Given problem: Please retype the material below word for word, starting at the line that contains "Task: Expand the" and stopping after the line that contains "This screenshot has height=568, width=1284.".

-- start Given data --

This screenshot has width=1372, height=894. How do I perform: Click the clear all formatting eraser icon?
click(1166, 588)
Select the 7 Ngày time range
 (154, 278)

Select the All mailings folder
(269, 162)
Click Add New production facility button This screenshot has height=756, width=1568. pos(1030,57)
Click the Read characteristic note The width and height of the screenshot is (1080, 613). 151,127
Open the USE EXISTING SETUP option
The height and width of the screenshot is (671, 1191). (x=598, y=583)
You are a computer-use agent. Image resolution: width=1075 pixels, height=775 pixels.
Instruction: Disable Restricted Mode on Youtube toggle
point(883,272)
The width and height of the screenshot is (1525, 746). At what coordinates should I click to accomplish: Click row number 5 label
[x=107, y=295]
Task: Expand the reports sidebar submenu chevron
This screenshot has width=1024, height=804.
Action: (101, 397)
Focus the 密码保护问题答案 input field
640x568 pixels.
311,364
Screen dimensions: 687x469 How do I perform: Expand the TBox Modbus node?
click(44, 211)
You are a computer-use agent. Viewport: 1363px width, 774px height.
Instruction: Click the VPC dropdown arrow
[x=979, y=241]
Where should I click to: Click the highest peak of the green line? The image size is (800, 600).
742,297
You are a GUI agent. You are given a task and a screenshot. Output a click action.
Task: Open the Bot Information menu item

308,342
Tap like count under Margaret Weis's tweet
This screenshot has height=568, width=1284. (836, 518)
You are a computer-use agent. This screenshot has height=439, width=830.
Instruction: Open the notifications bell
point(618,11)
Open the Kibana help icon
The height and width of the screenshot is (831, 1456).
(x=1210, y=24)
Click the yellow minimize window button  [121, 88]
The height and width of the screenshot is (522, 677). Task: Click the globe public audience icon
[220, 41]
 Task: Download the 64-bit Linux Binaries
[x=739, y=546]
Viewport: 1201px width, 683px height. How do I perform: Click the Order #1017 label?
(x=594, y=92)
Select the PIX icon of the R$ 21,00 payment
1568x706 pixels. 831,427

-- end Given data --

Result:
Task: Expand the reports sidebar submenu chevron
This screenshot has width=1024, height=804.
Action: (101, 397)
Focus the 密码保护问题答案 input field
640x568 pixels.
311,364
Screen dimensions: 687x469 How do I perform: Expand the TBox Modbus node?
click(44, 211)
You are a computer-use agent. Viewport: 1363px width, 774px height.
Instruction: Click the VPC dropdown arrow
[x=979, y=241]
Where should I click to: Click the highest peak of the green line? The image size is (800, 600).
742,297
You are a GUI agent. You are given a task and a screenshot. Output a click action.
Task: Open the Bot Information menu item

308,342
Tap like count under Margaret Weis's tweet
This screenshot has height=568, width=1284. (836, 518)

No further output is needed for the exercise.